» **DATASET EXTRACT**:
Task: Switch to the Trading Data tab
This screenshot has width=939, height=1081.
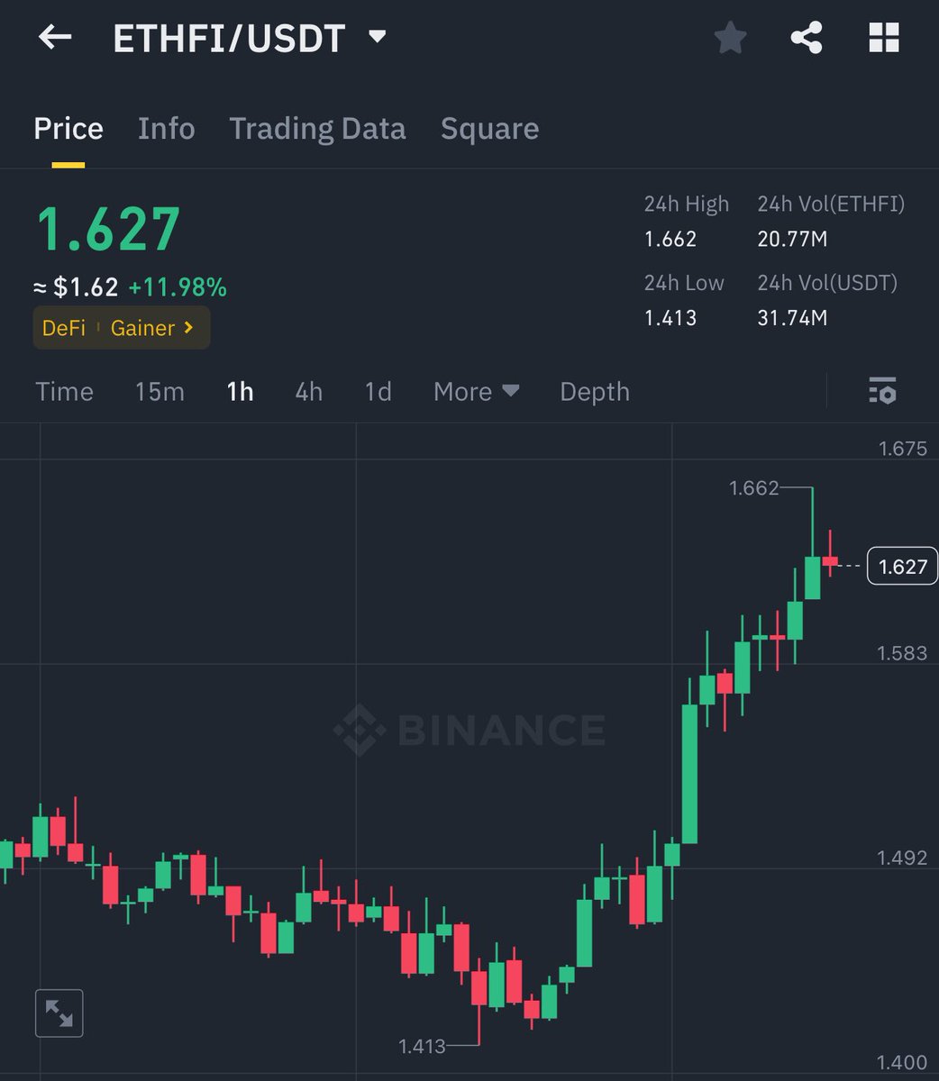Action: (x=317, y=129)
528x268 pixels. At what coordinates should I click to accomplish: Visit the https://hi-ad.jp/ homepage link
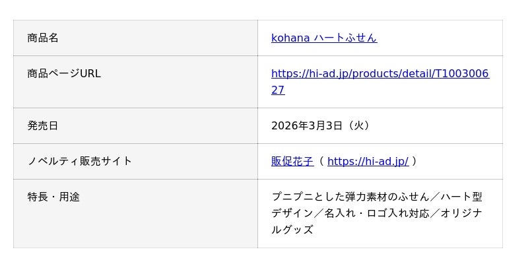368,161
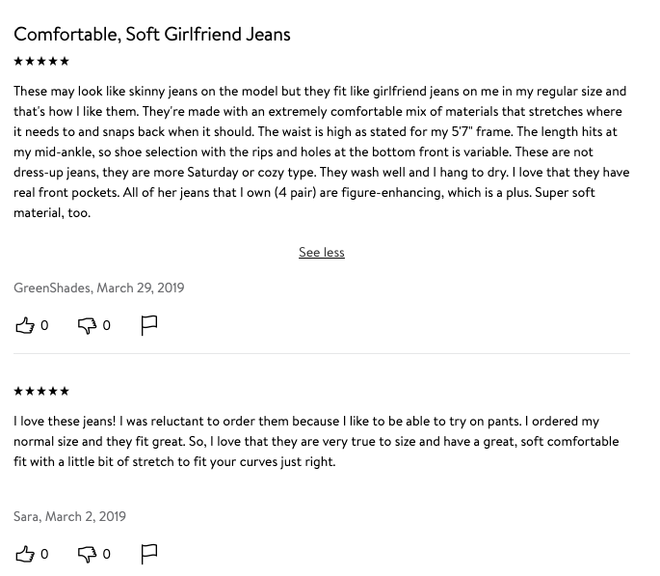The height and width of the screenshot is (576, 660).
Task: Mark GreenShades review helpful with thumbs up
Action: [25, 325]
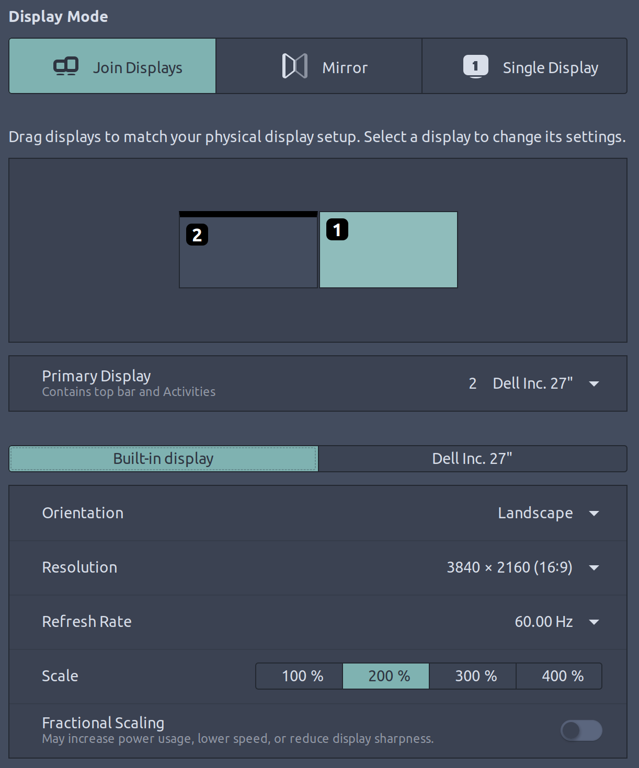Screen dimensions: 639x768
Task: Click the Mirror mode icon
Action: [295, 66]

» **YOUR TASK**:
Leaving the pictures out, set down exactly the lines from the one with "528x268 pixels. At" through the end of the records.

» **EXERCISE RESULT**:
528x268 pixels. At what coordinates should I click to accomplish: Visit the https://hi-ad.jp/ homepage link
368,161
The height and width of the screenshot is (576, 660).
Task: Mark GreenShades review helpful with thumbs up
Action: [25, 325]
Screen dimensions: 639x768
Task: Click the Mirror mode icon
Action: [295, 66]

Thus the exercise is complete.